The City of Tea Tree Gully is a local council in the Australian state of South Australia, in the outer north-eastern suburbs of Adelaide. The major business district in the city is at Modbury, where Westfield Tea Tree Plaza, the Civic Centre and the library are located.

Howard, Lord Florey, Australian pathologist and co-discoverer of penicillin, was a resident of the City of Tea Tree Gully.

Suburbs and post codes 

 Banksia Park – 5091
 Dernancourt – 5075
 Fairview Park – 5126
 Gilles Plains – 5086
 Golden Grove – 5125
 Gould Creek – 5114
 Greenwith – 5125
 Gulfview Heights – 5096
 Highbury – 5089
 Holden Hill – 5088
 Hope Valley – 5090
 Houghton – 5131
 Modbury – 5092
 Modbury Heights – 5092
 Modbury North – 5092
 Para Hills – 5096
 Redwood Park – 5097
 Ridgehaven – 5097
 St Agnes – 5097
 Salisbury East – 5109
 Surrey Downs – 5126
 Tea Tree Gully – 5091
 Upper Hermitage – 5131
 Valley View – 5093
 Vista – 5091
 Wynn Vale – 5127
 Yatala Vale – 5126

Council
The current council (as of March 2023):

History 

The Tea Tree gully itself passes through the Adelaide foothills roughly marking the easiest path eastwards from Grand Junction Road to Gumeracha. The 1850s settlement at the entrance to the gully (approximately where North East Road enters the foothills) was known as the village of 'Steventon' after a local resident, John Stevens, who was a major landowner in the area. The name Steventon is retained as one of the electoral wards of the City of Tea Tree Gully.

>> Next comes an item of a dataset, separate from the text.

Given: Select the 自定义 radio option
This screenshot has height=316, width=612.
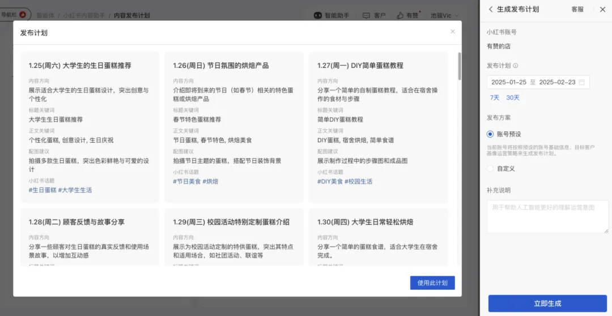Looking at the screenshot, I should [490, 168].
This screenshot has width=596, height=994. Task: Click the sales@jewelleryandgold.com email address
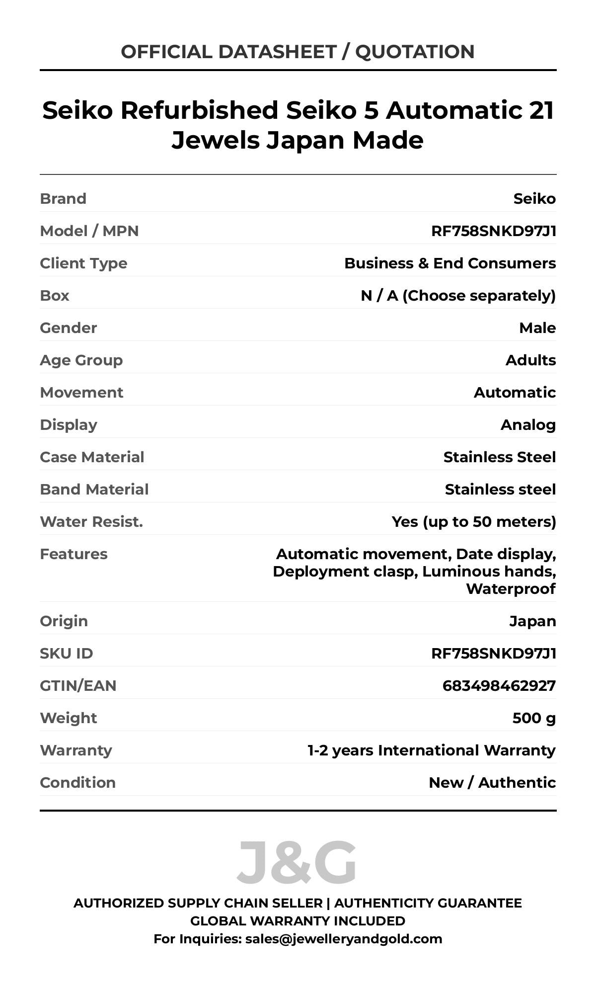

The council was originally proclaimed in October 1858 as the District Council of Tea Tree Gully, when the northern half of the District Council of Highercombe, which had been created in 1853, successfully seceded to form its own municipality. In the early 1930s, the two councils were considered unviable, being very small in relative size and population. The District Council of Highercombe was included in a Local Government Commission list of 53 local councils with annual revenue of less than £2000. Following the commission recommendation, the two councils were recombined under the name Tea Tree Gully in May 1935.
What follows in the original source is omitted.